To peak or not to peak?
À la veille de la publication du taux d’inflation mensuel, Christine Lagarde a déclaré qu’elle serait étonnée si l’inflation avait atteint son pic en octobre. Deux jours plus tard, la présidente de la BCE risque d’entrer dans l’histoire comme le contre-indicateur principal dans le cadre du premier choc inflationniste auquel la banque centrale est confrontée depuis sa fondation en 1999. Du moins, à en croire la réaction du marché…
Les premières données nationales du taux d’inflation pour le mois de novembre présentent toutes le même tableau. Tant en Espagne qu’en Belgique, en Allemagne et aux Pays-Bas, l’inflation a diminué/s’est stabilisée sur une base mensuelle, entraînant souvent une forte baisse de la comparaison en glissement annuel. La France fait exception à la règle. Cette dynamique est principalement due à la baisse des prix de l’énergie et des services d’utilité publique. Contrairement à Lagarde, le marché estime que le pic d’inflation est derrière nous. Il en est venu à la même conclusion pour les États-Unis, ce qui a entraîné une forte correction des taux le mois dernier. Hier, les taux européens ont perdu entre 9 et 7 points de base, tandis que le coefficient d’inversion des courbes des taux s’est réduit. Si l’on se fonde sur les taux du marché monétaire européen, l’issue de la dernière réunion de politique de la BCE de l’année (le 15/12) ne fait plus de doute. Tout comme aux États-Unis, le marché mise sur un relèvement des taux de 50 points de base au lieu des +75 points de base précédents. Cela porte le taux d’intérêt de la facilité de dépôt européen à un niveau neutre de 2%. Ce ralentissement intervient malgré les révisions à la hausse des prévisions d’inflation. En effet, le taux d’inflation européen pour les mois de septembre et octobre était bien supérieur aux attentes et le refroidissement de novembre ne compense pas cet effet.

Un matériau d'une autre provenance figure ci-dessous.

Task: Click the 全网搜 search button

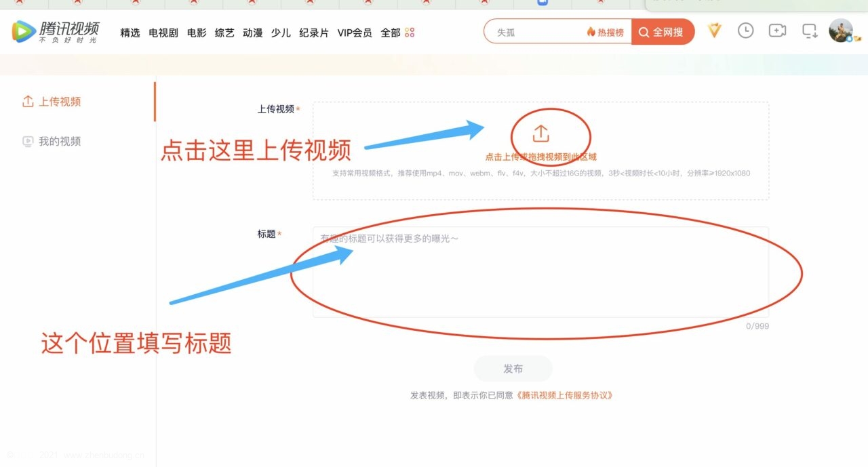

Pour l’instant, nous accordons encore le bénéfice du doute à Lagarde. En ce qui concerne l’inflation générale, elle craint surtout que l’offre d’énergie limitée n’aggrave la volatilité et la hausse des prix de l’énergie pendant l’hiver. Fondamentalement, la présidente de la BCE a tout à fait raison. L’inflation de base sous-jacente atteint de nouveaux sommets dans tous les pays européens. Pour la Belgique, nous en sommes par exemple à plus de 7% en glissement annuel, contre 6,5%. De Guindos, le vice-président de la BCE, a récemment déclaré que l’inflation de base était la boussole de la BCE. Tant que celle-ci continue à augmenter et/ou reste élevée, il n’y a pas à douter des intentions de politique de la BCE. Cette hausse de l’inflation de base est l’une des raisons pour lesquelles l’inflation générale en Europe restera encore très élevée l’année prochaine, et supérieure au taux directeur.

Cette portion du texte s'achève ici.